Rose is sitting shivah, the Jewish practice wherein relatives of the deceased sit for a number of days following the funeral and praise the dead. Using this canny metaphor, Sherman provides Rose with a vehicle for revisiting events in a manner that is both personally and collectively poignant. How many, we wonder, were decimated in this manner? How many perished and did not live to bear witness?
From her Russian-flavored Yiddish accent to her archetypal mannerisms, Persoff imbues Rose with storytelling mien that speaks for an entire culture. As the young Rose, Persoff beams excitedly as she describes, Yentl-like, her rare privilege as a girl to be allowed to study. By this time the Cossacks have already killed her father.
Sent away by her mother to join her older brother in Warsaw and escape the embattled shtetl, Rose is again trapped when the Nazis strip the Jews of their possessions and gather them into a ghetto, to starve them in preparation for the "Final Solution." Her new family destroyed, Persoff's Rose shows us what it is like to lose faith in God.
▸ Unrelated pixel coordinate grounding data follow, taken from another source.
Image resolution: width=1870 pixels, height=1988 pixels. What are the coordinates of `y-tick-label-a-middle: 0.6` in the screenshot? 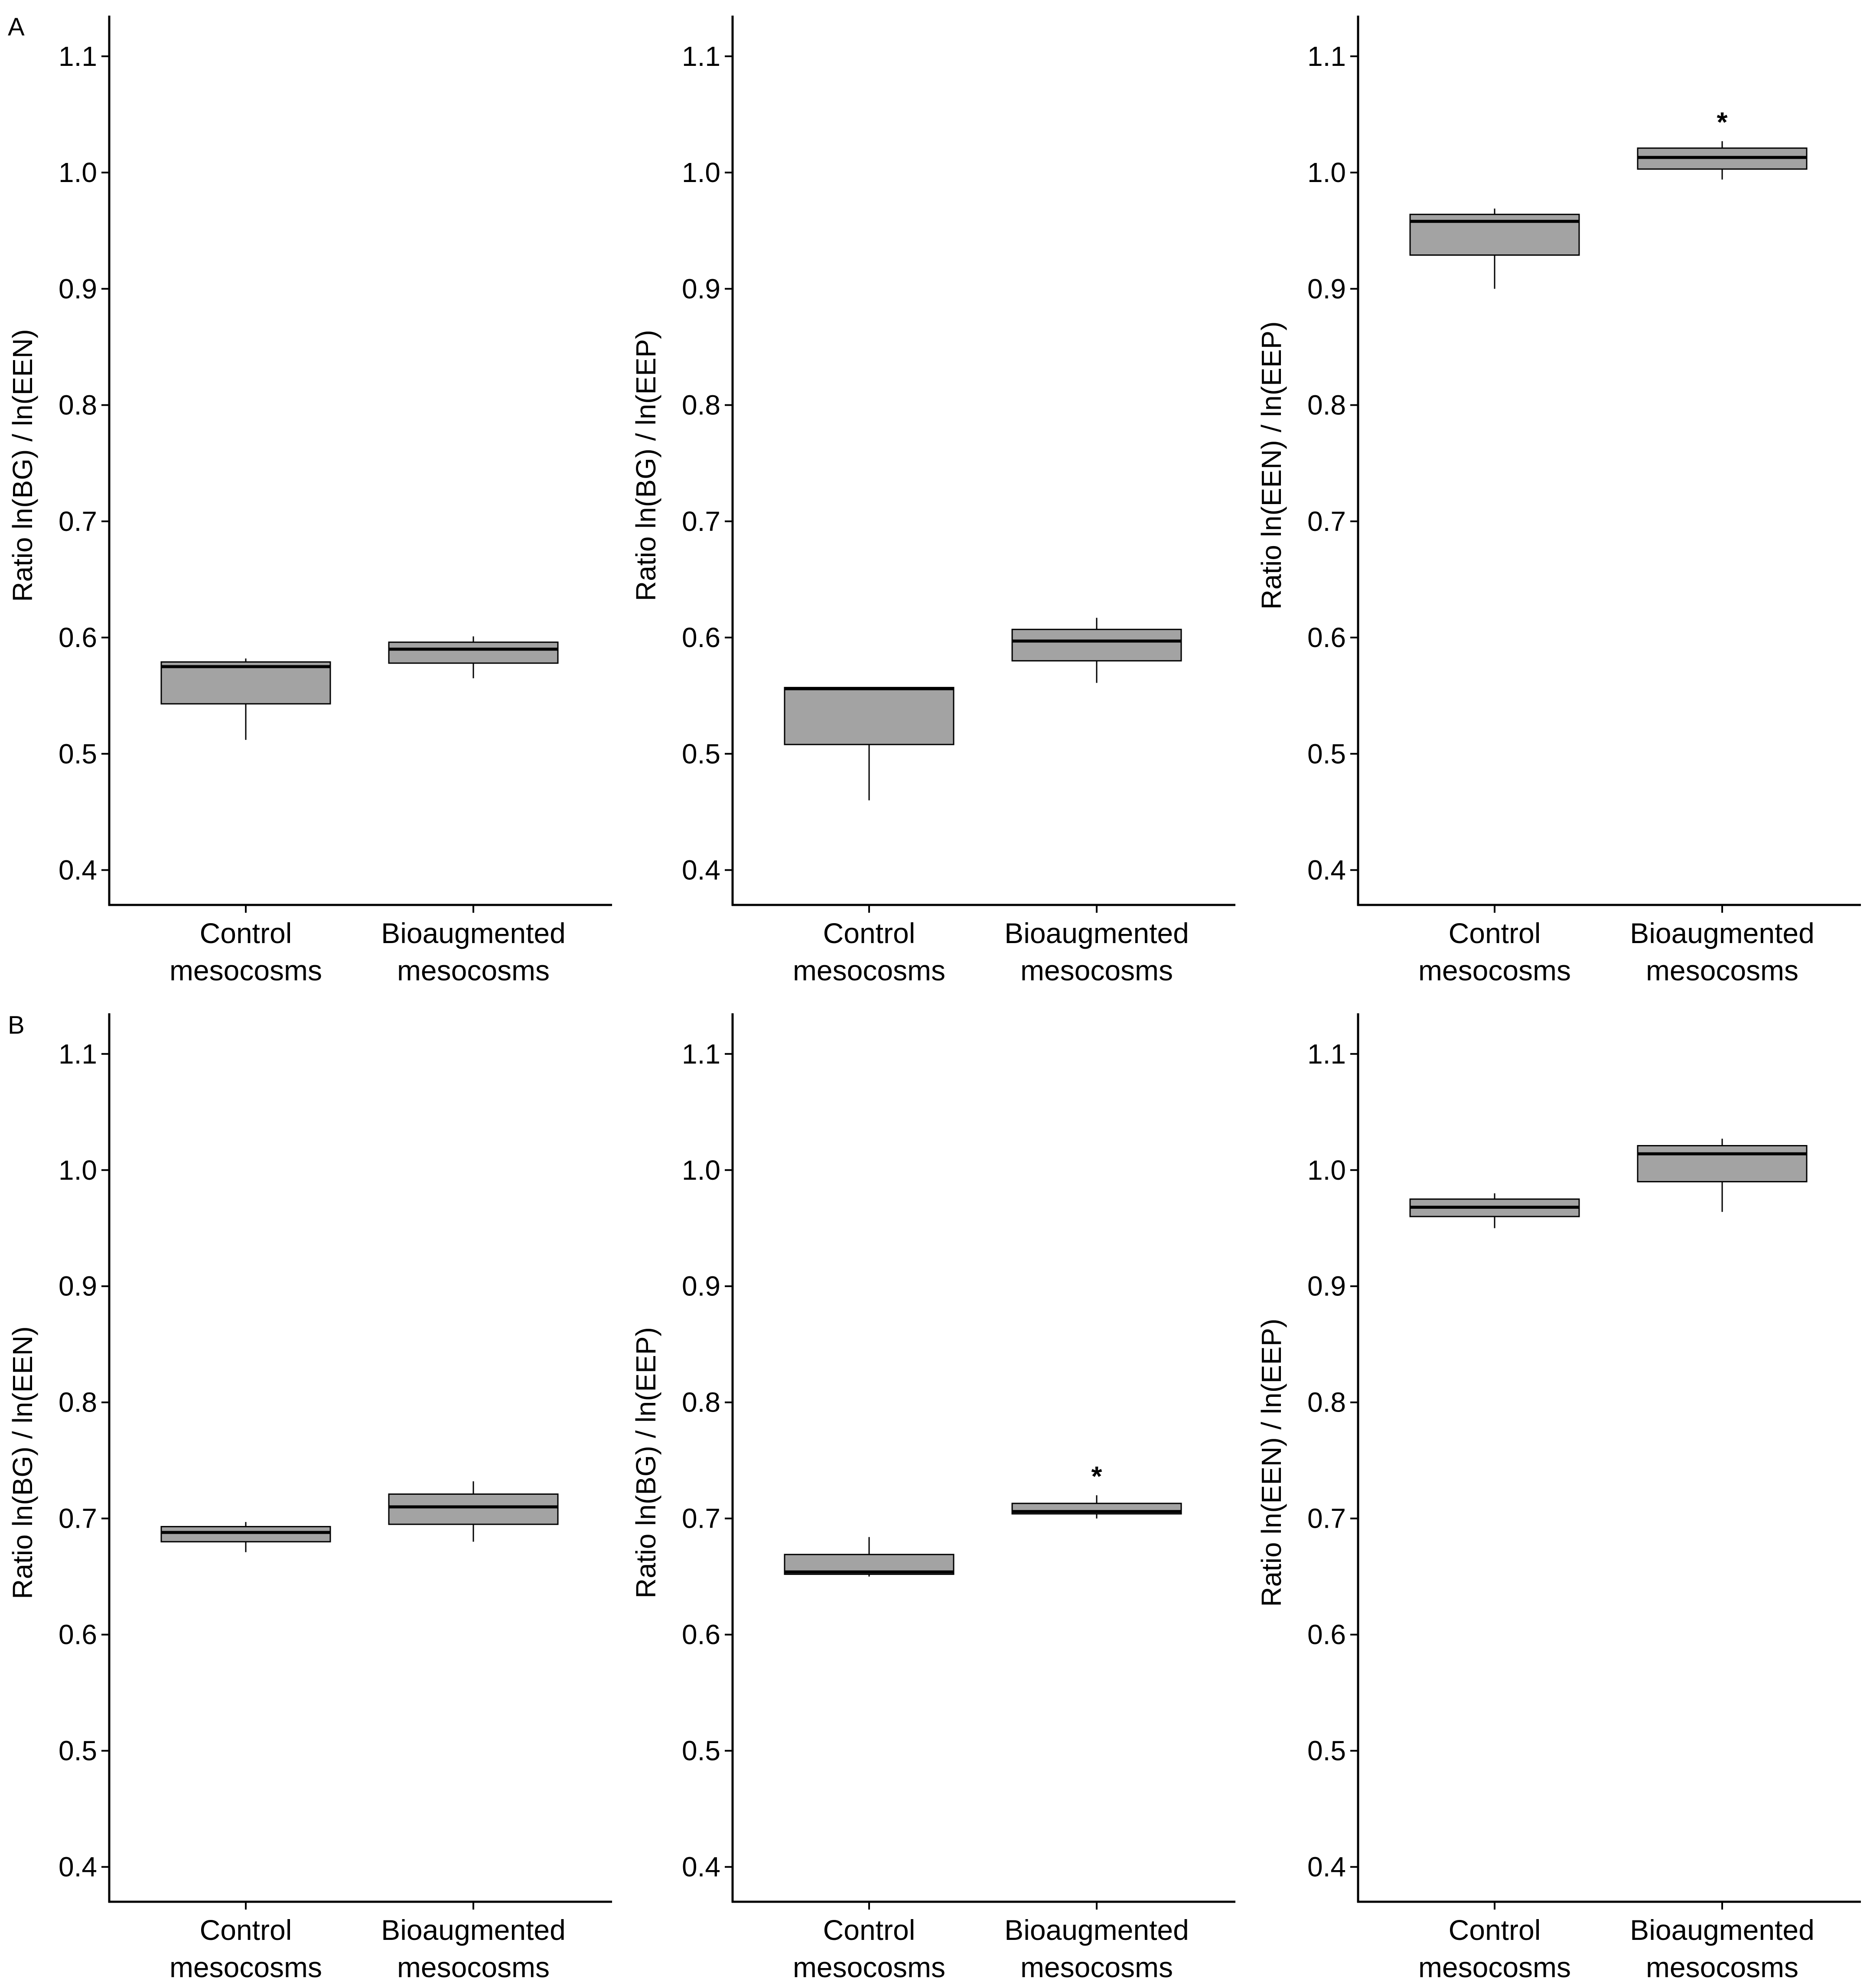 It's located at (701, 638).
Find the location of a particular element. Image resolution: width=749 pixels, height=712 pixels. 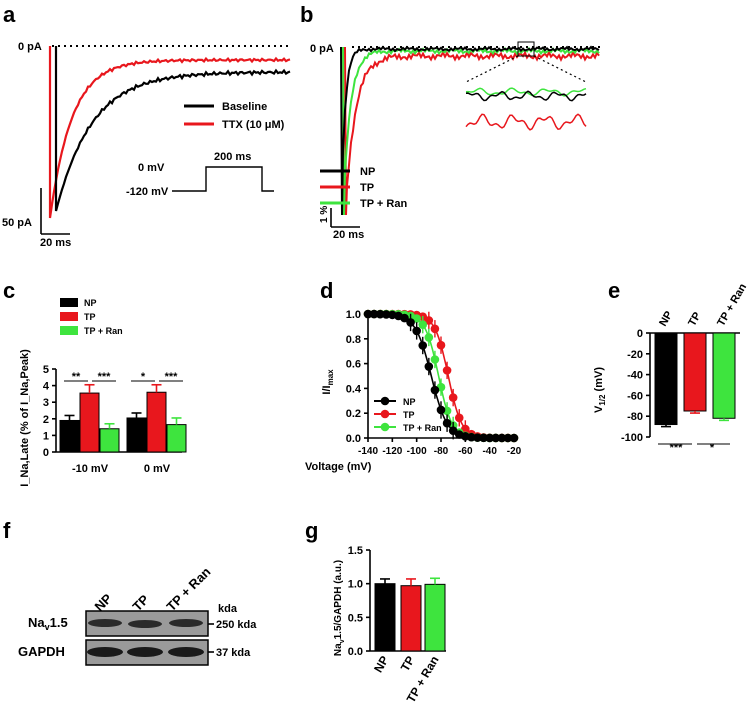

b-legend-tp: TP is located at coordinates (367, 188).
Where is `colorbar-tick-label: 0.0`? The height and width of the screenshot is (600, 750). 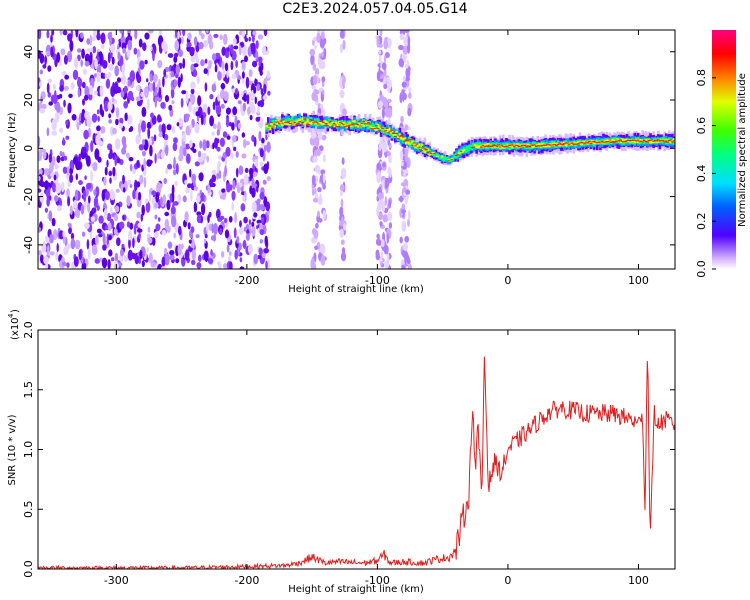
colorbar-tick-label: 0.0 is located at coordinates (702, 269).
And so continues Rose's odyssey that parallels the modern Diaspora, including escapes from a Russian displaced persons camp, emigration from France—via the famed ship, Exodus—to Palestine, capture by the British and return to camps in Europe, and eventually to America and more incarnations than Krishna.
Such a story, containing so many horrendous events, pushes credulity eventually, because, though we know people who have lived similar lives, the coincidences Sherman uses to create irony are too symmetrical. This comes to a head when the playwright uses Rose's grandson to overly simplify the complex relationship between Israelis and Palestinians, trivializing the very experience he has so assiduously documented.
Despite this excess in the book, Rose remains an astonishing work for both the endearing and well-acted portrait of a remarkably perceptive woman, and the history to which it bears tribute.
Everyman Theatre Company's production of Rose runs through June 5th at the Pluss Theatre at the Mizel Center. 303-316-6360.